A Thought On Boy Meets World

Still watching Boy Meets World. Had a thought about season 3. The final episode – the season finale – is about the main character Cory Matthews and how he feels about his older brother Eric Matthews moving out of the house to go to college at the end of the school year. The 90s sitcom Very Important Lesson that Eric learns is that his relationship with his brother is important and they barely know each other and now that they’re older the three year gap isn’t really much of a difference and yadda yadda yadda. It’s brought up a couple of different times that Eric has his own friends and his own things to do and basically just always had better things to do than talk to Cory.

Here’s the weird thing about that. In seasons one and two, Eric’s best friend Jason Marsden (played by Jason Marsden) was a recurring character. In season three, that character makes no appearances at all. Season three’s finale revolves around focusing on his own life while at the same time season three in general has had Eric come completely unmoored from his own social life. It also depicts Eric and Cory’s relationship mellowing out significantly from the second season, when Cory was a seventh grader (his eighth grade year is mysteriously not depicted) and Eric did everything in his power to keep Cory’s existence from reflecting poorly on him in any way at all. Throughout season three, Eric is depicted as having a much greater and much more friendly presence in Cory’s life. So the season three finale is about how Eric never does the thing he is frequently depicted doing (without being dragged into it as he was in earlier seasons) because he’s too busy doing the thing he is never depicted doing.
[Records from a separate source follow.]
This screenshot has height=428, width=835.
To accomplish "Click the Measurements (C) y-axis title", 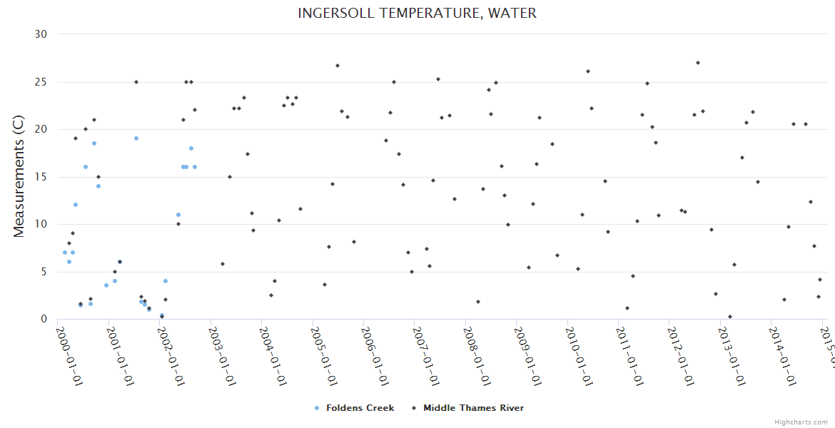I will [x=19, y=177].
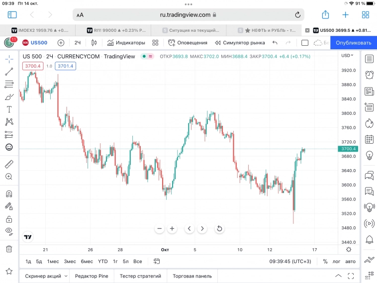Screen dimensions: 377x283
Task: Select the 1мес date range
Action: click(x=53, y=261)
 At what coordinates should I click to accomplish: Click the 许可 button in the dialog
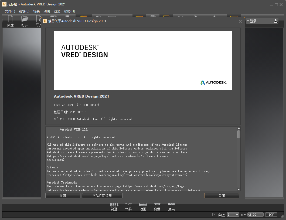(x=63, y=195)
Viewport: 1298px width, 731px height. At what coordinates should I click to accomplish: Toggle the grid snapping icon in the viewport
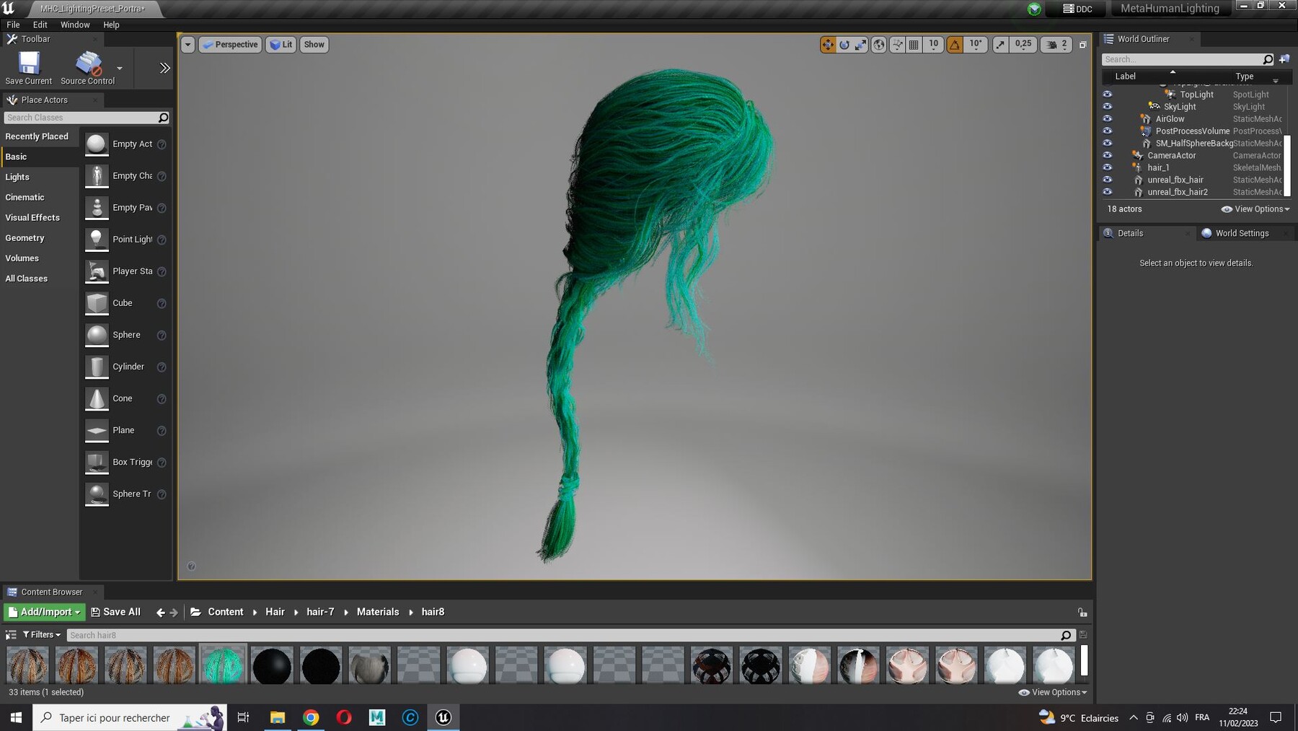[914, 45]

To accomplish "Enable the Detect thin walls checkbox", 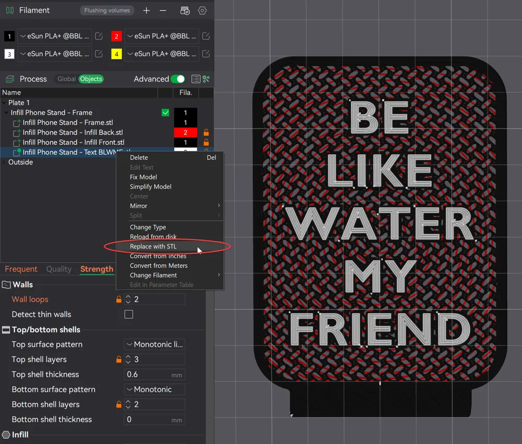I will coord(128,314).
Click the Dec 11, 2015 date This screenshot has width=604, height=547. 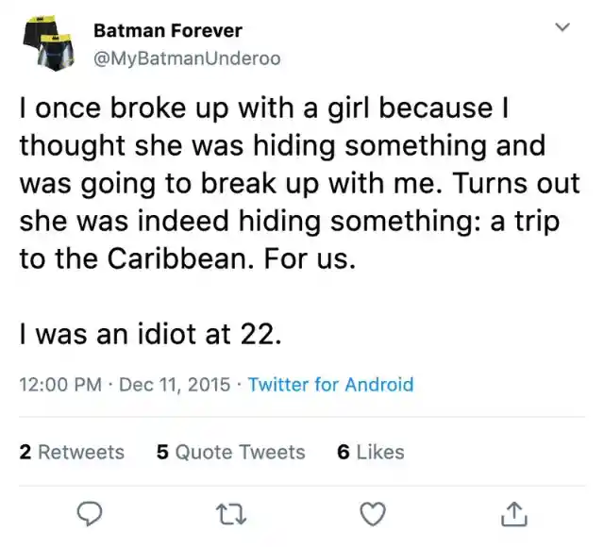pyautogui.click(x=175, y=384)
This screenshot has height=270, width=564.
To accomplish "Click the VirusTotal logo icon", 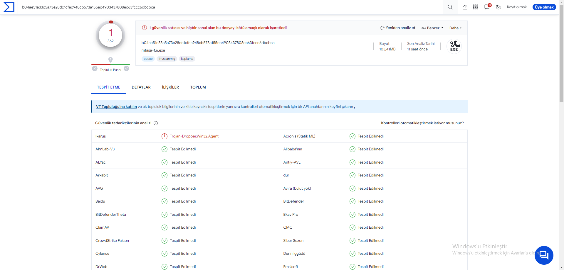I will pyautogui.click(x=9, y=7).
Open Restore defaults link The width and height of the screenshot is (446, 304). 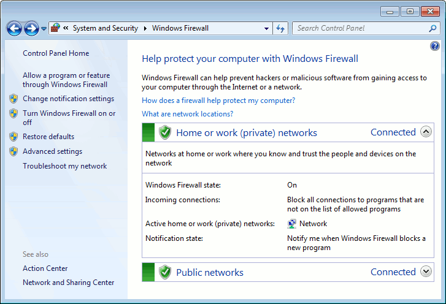pos(48,137)
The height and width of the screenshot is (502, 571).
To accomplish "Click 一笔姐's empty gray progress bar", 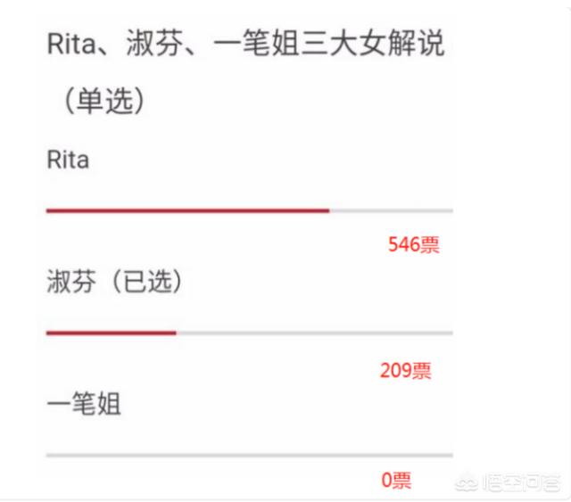I will point(250,455).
Also, Cory’s entire eighth grade year isn’t depicted, even though the early episodes of season three pick up right where season two left off. At the end of season two, Cory’s best friend Shaun Hunter has just moved in with his English teacher, Jonathan Turner, a series of events that made sense in context. At the beginning of season three, Shaun has been living with Jon over the summer and they’ve gotten comfortable with each other, but Shaun hasn’t ever lived with Jon during the school year. We know this because in the first episode, Shaun expects he can use his close relationship with his home room teacher to avoid getting in trouble for being late to school and is unpleasantly surprised when Jon flat-out refuses to give him any special treatment. I don’t think Cory and Shaun’s exact grade level is ever specified in season three, but it’s definitely true that they start the season fourteen years old and end it fifteen years old. In American education, that’s ninth grade. Season one they were 11/12, season two they were 12/13, and now in season three they have leaped ahead to 14/15 despite the fact that the gap between seasons clearly only extends over the course of one summer.
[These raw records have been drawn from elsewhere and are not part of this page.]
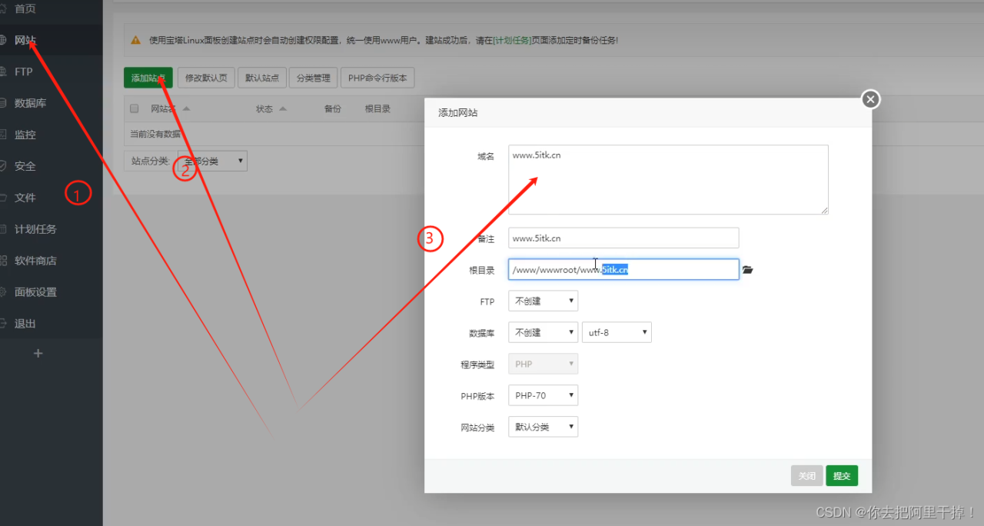984x526 pixels.
Task: Open 监控 in the sidebar
Action: pyautogui.click(x=25, y=135)
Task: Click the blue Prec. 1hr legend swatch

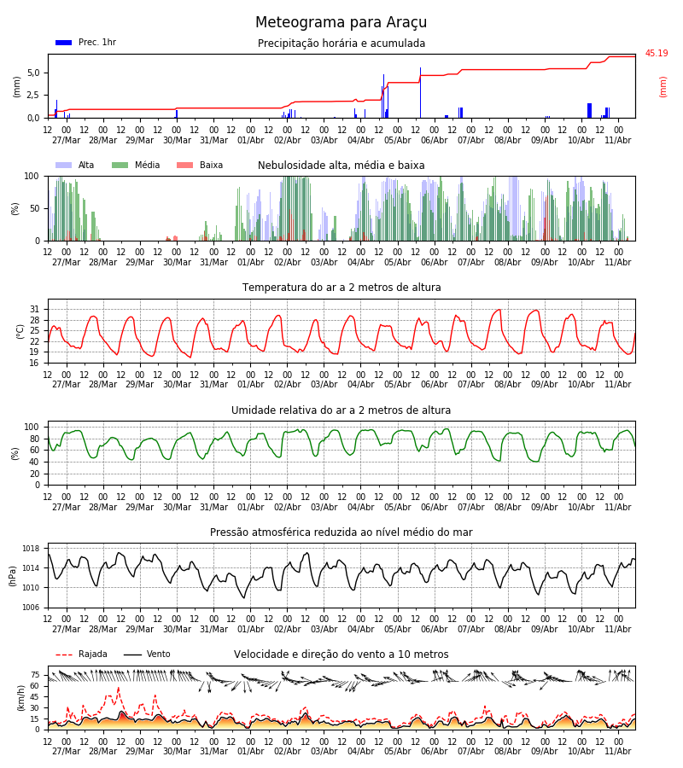Action: tap(64, 43)
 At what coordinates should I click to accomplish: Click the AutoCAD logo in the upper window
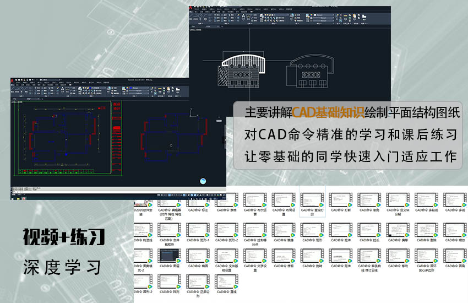pos(191,9)
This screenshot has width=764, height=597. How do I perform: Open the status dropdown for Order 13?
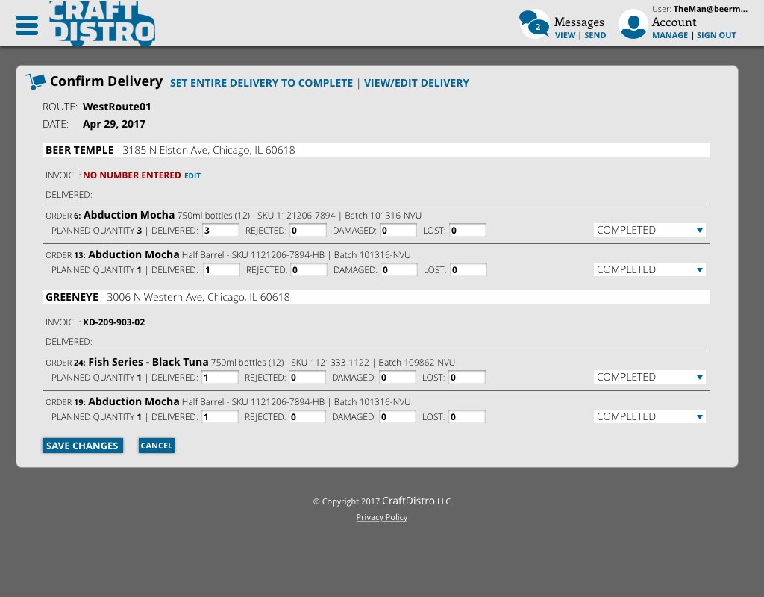pos(649,269)
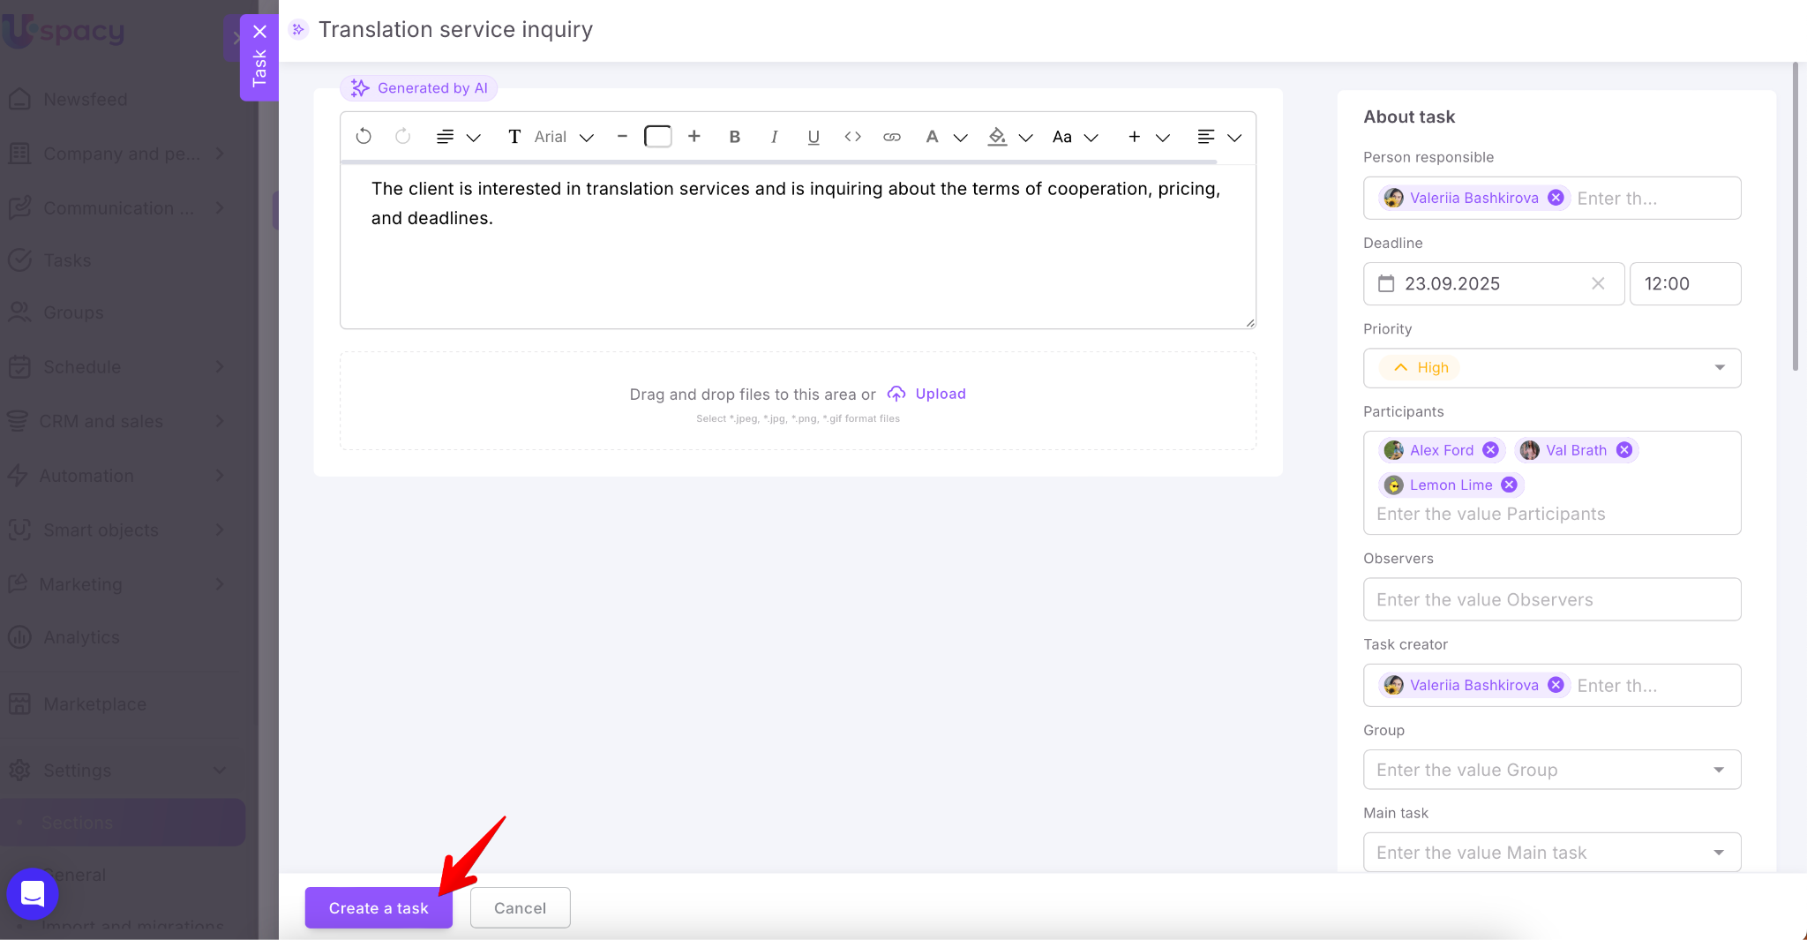Increase font size with plus icon
Image resolution: width=1807 pixels, height=940 pixels.
pos(694,137)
It’s not like this kind of sloppy continuity unexpected from a pre-Renaissance television show (and honestly, Boy Meets World doesn’t really get good until a few seasons later – its best episode is undoubtedly the season five episode that parodies slasher flicks). Shaun and Cory’s girlfriend Topanga, the two most significant characters in the show outside Cory himself, both have siblings who cameo in season one that get retconned out of existence when they become inconvenient, so it’s not like sloppy continuity is any kind of stranger to the show. It still rustles my jimmies.